→ Given information:
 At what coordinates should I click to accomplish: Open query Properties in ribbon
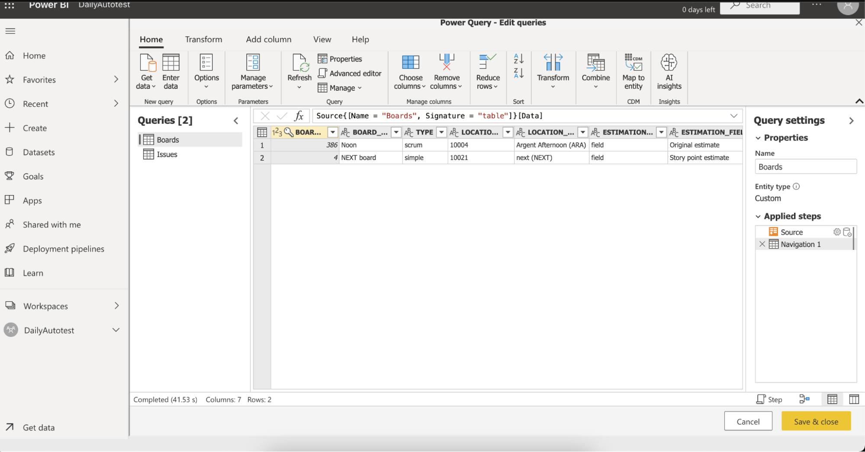click(x=340, y=59)
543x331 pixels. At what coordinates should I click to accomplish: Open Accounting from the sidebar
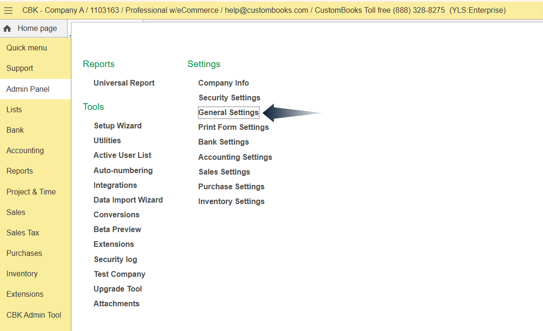click(x=25, y=150)
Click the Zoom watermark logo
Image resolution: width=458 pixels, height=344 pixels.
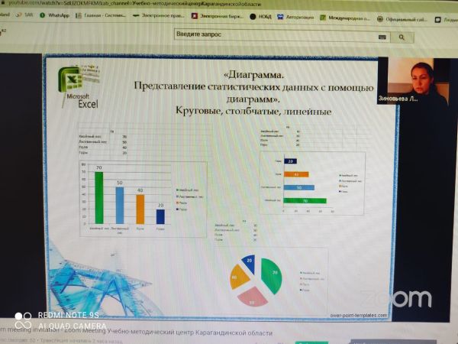396,297
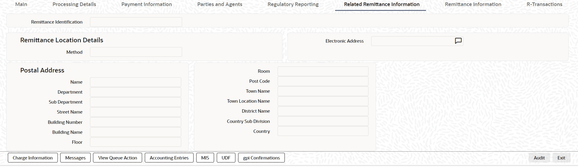Open the Regulatory Reporting tab
578x167 pixels.
293,4
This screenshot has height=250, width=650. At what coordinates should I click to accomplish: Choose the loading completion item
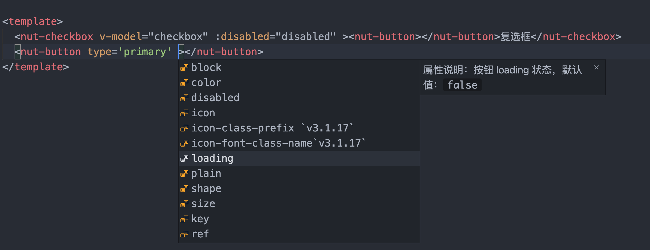212,158
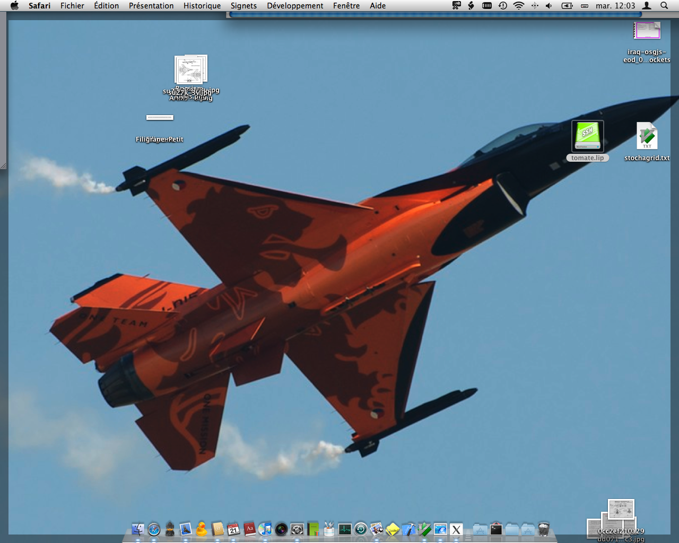Click the Spotlight search magnifier
Screen dimensions: 679x543
(664, 6)
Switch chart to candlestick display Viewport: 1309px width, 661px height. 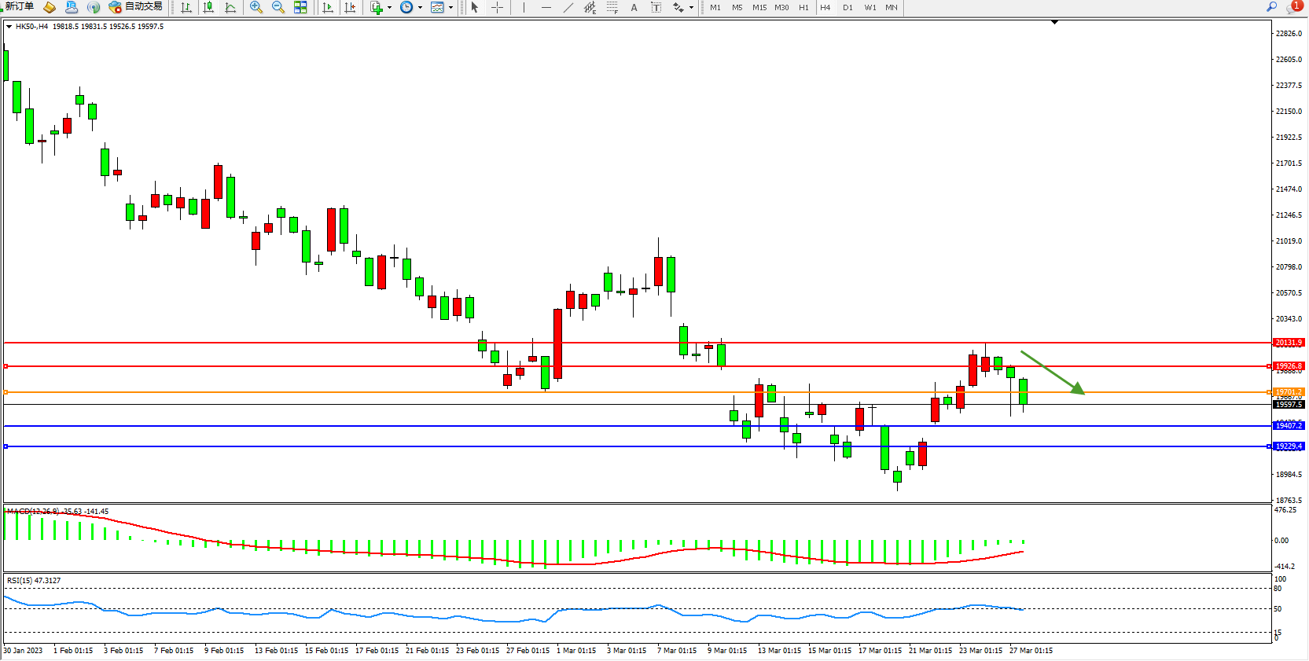[x=208, y=7]
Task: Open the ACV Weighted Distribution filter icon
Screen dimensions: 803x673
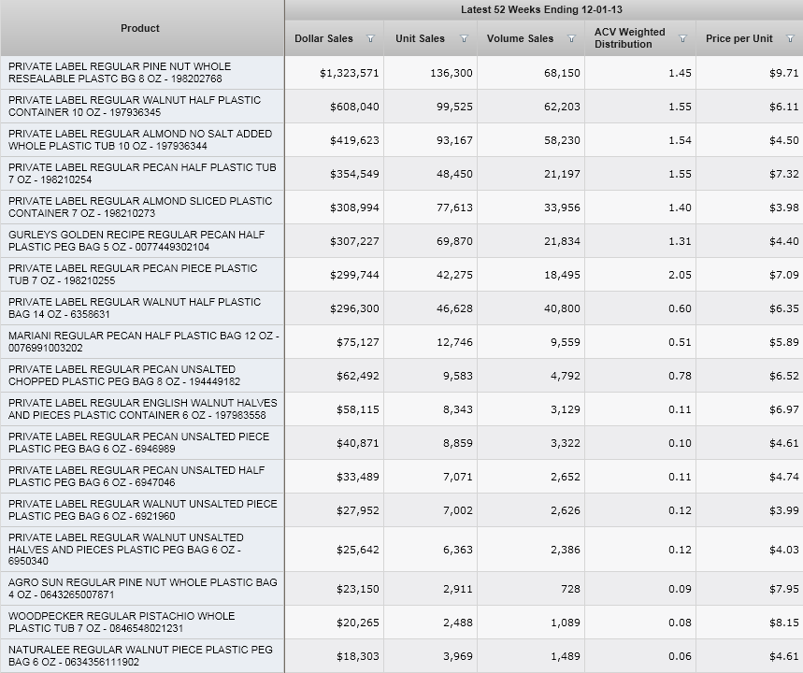Action: (682, 39)
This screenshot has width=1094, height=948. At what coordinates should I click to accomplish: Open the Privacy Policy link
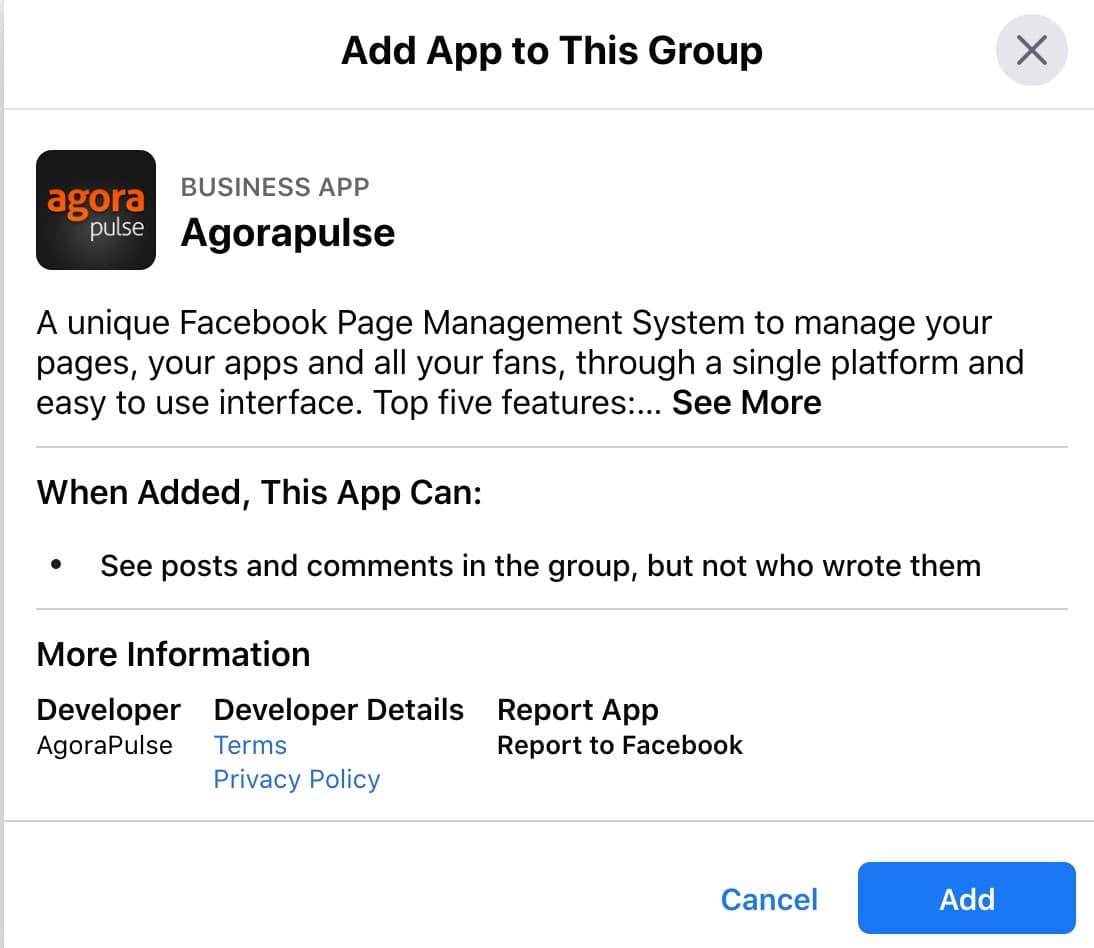tap(297, 780)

→ Problem to solve:
Output exactly the lines from the one that has "Screen dimensions: 803x673" through the end of the data. Do not include pictures.

→ Response below:
Screen dimensions: 803x673
Action: (682, 39)
This screenshot has width=1094, height=948. At what coordinates should I click to accomplish: Open the Privacy Policy link
tap(297, 780)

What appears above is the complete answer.